Suzanne Collins’ The Hunger Games is a young adult novel set in the future after the collapse of the world and its rebuilding by The Capitol. To maintain order, The Capitol hosts The Hunger Games each year in which 2 tributes–a boy and a girl–are chosen from each of the 12 districts to compete to the death. Once all other tributes have died in the arena, the winner is set for life in terms of food–in a world without much food–position, money, etc.

“My quarters are larger than our entire house back home. . . . When you step out on a mat, heaters come on that blow-dry your body. Instead of struggling with the knots in my wet hair, I merely place my hand on a box that sends a current through my scalp, untangling, parting, and dying my hair almost instantly. It floats down around my shoulders in a glossy curtain.” (Page 75)

The heroine of this novel, Katniss Everdeen steps up and takes the place of her sister. She and her fellow tribute, Peeta Mellark, are sent to The Capitol with their mentor and the last member from District 12 to win The Hunger Games, Haymitch. Once in The Capitol, Katniss and Peeta are groomed, presented, prepped, and molded to meet the television standards for The Hunger Games. The dynamic between these two tributes shifts throughout the novel, and in some case, like an undercurrent, it tips the plot on its ear.

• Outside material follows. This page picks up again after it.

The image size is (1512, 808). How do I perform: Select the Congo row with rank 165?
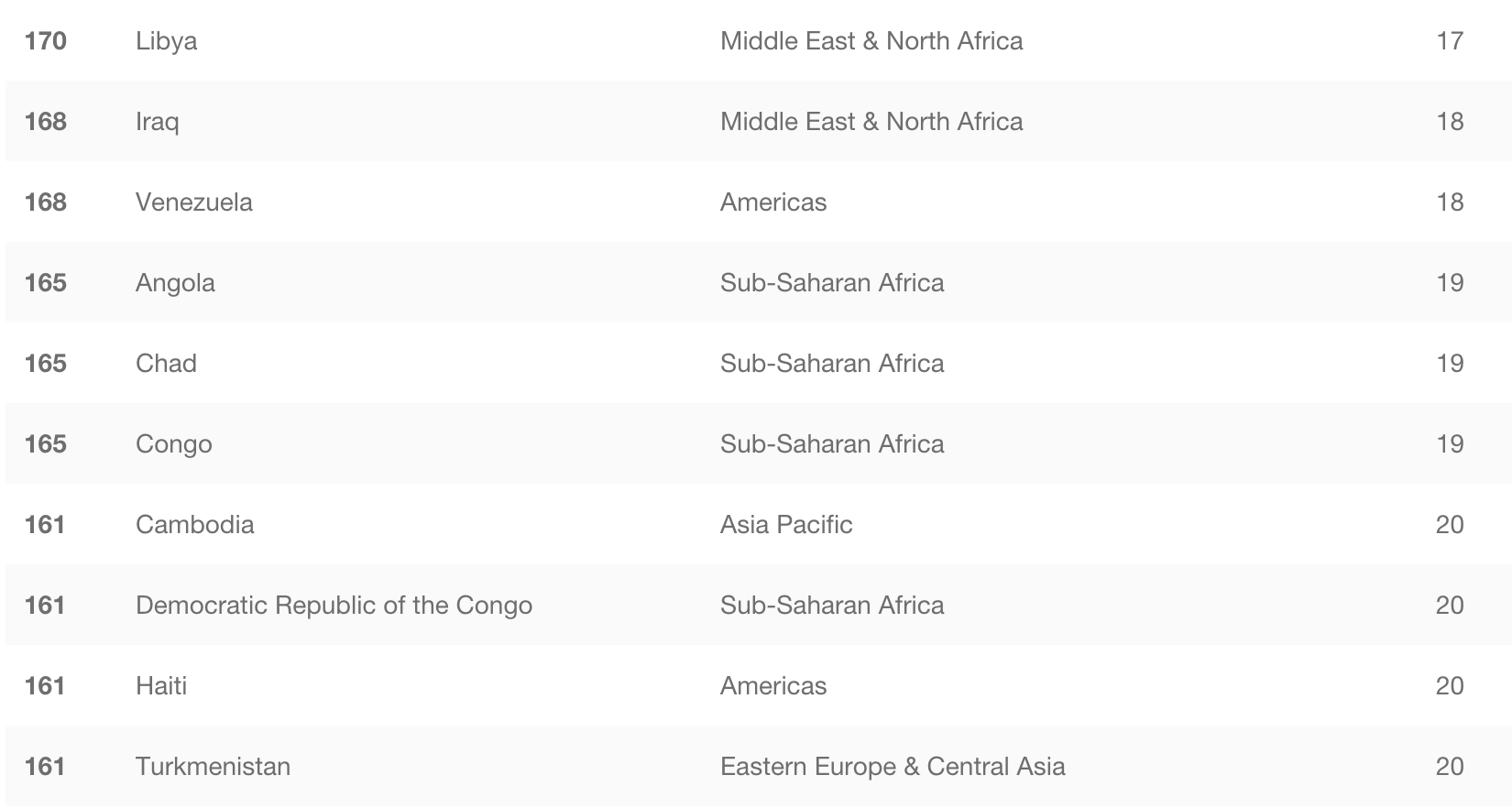point(759,443)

“And just as the knife cuts through, I shove the end of the branch as far away from me as I can. It crashes down through the lower branches, snagging temporarily on a few but then twisting free until it smashes with a thud on the ground. The nest bursts open like an egg, and a furious swarm of tracker jackers takes to the air.” (Page 190)

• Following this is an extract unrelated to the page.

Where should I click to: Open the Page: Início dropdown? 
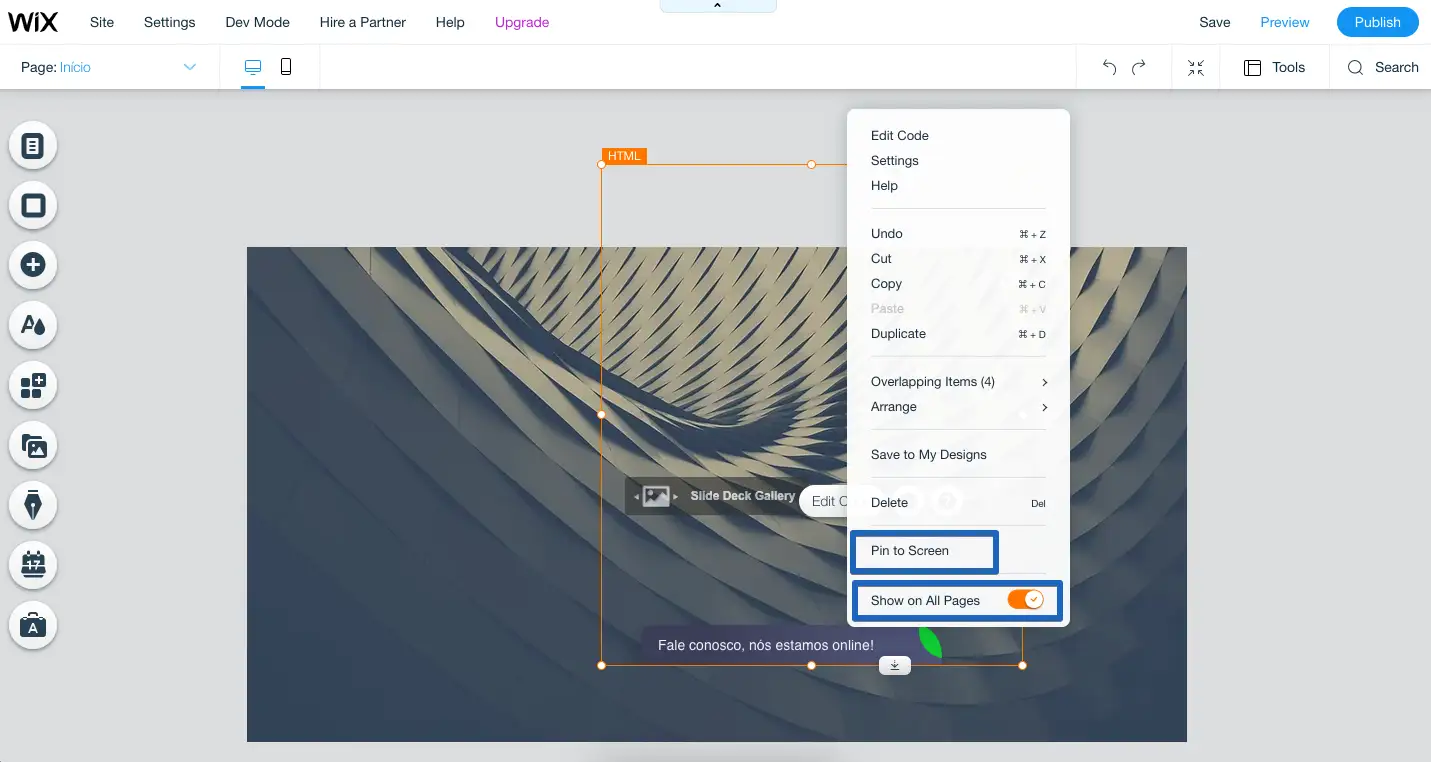pyautogui.click(x=109, y=67)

Collins does an excellent job developing these young teens and staying true to the normal responses teens could have in this surreal world she creates. Katniss is a brave, but lonely girl striving to be noble, while Peeta struggles to remain the sweet boy next door and stay alive amidst the brutality of The Hunger Games. Collins’ characters are well-developed, and readers will enjoy the outrageous antics of the drunken Haymitch, the superficial Effie Trinket, and others.

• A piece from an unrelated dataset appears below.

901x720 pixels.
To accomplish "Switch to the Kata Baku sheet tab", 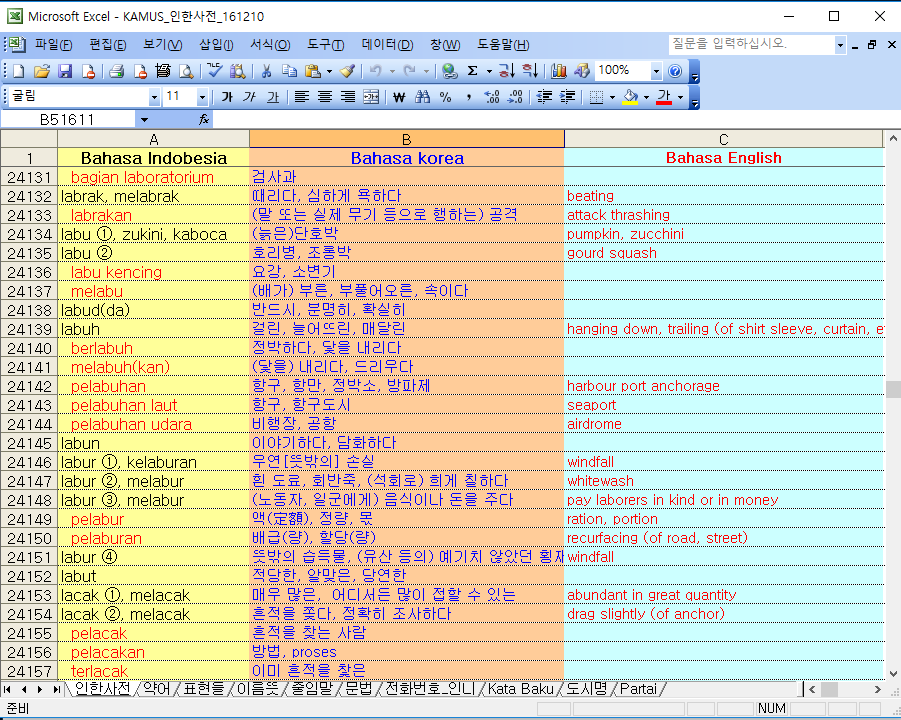I will click(521, 688).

The Hunger Games is an amazing look at a post-apocalyptic world through the eyes of teenagers. Collins is a masterful young adult novelist, and readers will be quickly absorbed into the world she creates. Readers will grit their teeth, bite their nails, and shake their heads as Katniss and Peeta struggle to survive amidst determined, skilled tributes from the 11 other districts.

Collins goes beyond the entertainment factor of most young adult novels to depict real-life situations in which young love buds and confuses, alliances are made, lies are told, and truth surfaces when characters least expect it. The Hunger Games is not only for teens, but also adults, though parents should be warned there is violence and innuendo.

Thankfully, readers won’t have to wait too long for the sequel, Catching Fire, which comes out in September 2009.